*The problem*. Every line below from the one containing "At what coordinates" through the one containing "Click the Select All corner triangle" is to be printed exactly, with the pictures omitted.

-- Records supplied follows --

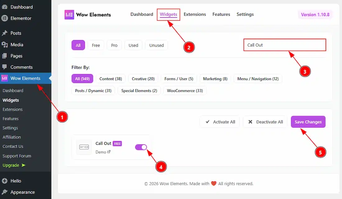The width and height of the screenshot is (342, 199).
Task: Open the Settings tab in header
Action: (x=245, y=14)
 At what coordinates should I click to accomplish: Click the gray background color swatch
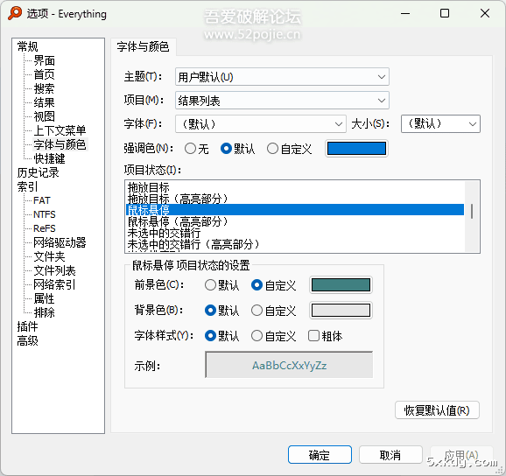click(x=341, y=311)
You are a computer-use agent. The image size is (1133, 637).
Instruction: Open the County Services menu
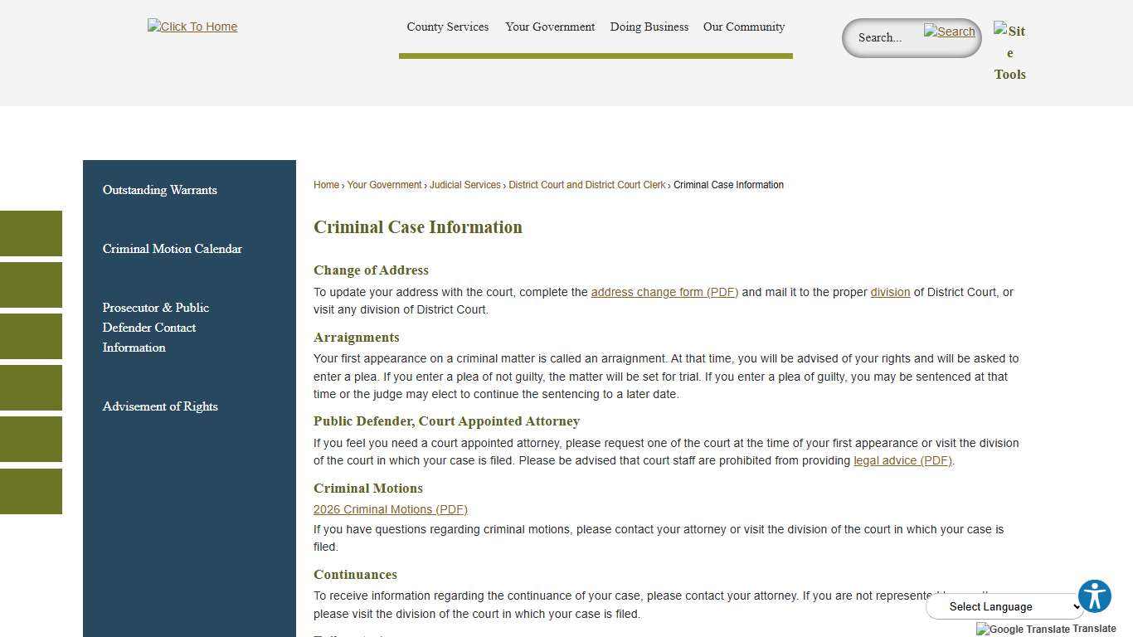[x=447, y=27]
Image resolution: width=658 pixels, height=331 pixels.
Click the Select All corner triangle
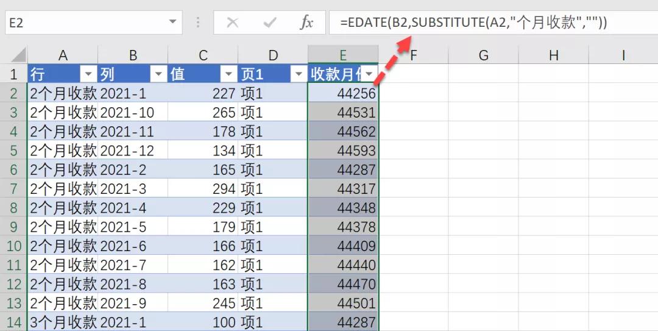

-- Records supplied concluded --
-- Records supplied follows --

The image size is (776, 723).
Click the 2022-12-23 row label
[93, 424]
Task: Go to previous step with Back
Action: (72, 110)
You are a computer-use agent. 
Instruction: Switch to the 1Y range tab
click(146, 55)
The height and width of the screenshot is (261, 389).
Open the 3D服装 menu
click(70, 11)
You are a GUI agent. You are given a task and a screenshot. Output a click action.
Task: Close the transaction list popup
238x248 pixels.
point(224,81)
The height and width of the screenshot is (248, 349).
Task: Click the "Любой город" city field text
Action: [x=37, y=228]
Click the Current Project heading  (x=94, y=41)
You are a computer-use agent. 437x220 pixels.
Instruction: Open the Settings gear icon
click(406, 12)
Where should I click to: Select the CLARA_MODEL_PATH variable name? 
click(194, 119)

-- Records supplied concluded --
-- Records supplied follows --

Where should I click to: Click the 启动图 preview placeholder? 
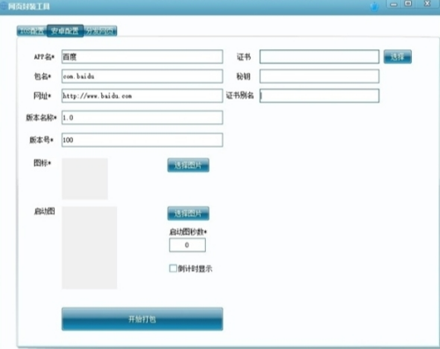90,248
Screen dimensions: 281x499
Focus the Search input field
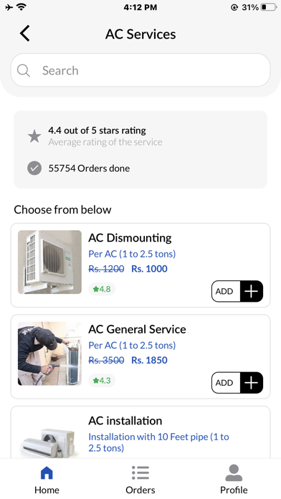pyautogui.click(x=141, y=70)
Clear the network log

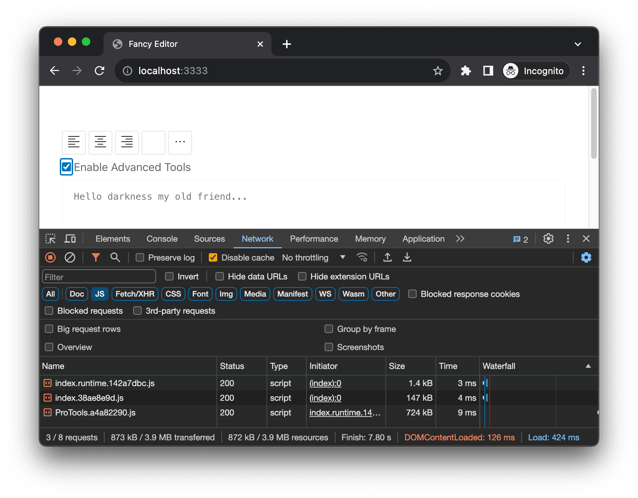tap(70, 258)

-- Records supplied concluded --

*Response area*.
 At what coordinates should I click to accomplish: Click the gray background color swatch
click(x=341, y=311)
You are a computer-use agent. The image size is (1133, 637).
Instruction: Open the County Services menu
[x=447, y=27]
Image resolution: width=658 pixels, height=331 pixels.
Click the Select All corner triangle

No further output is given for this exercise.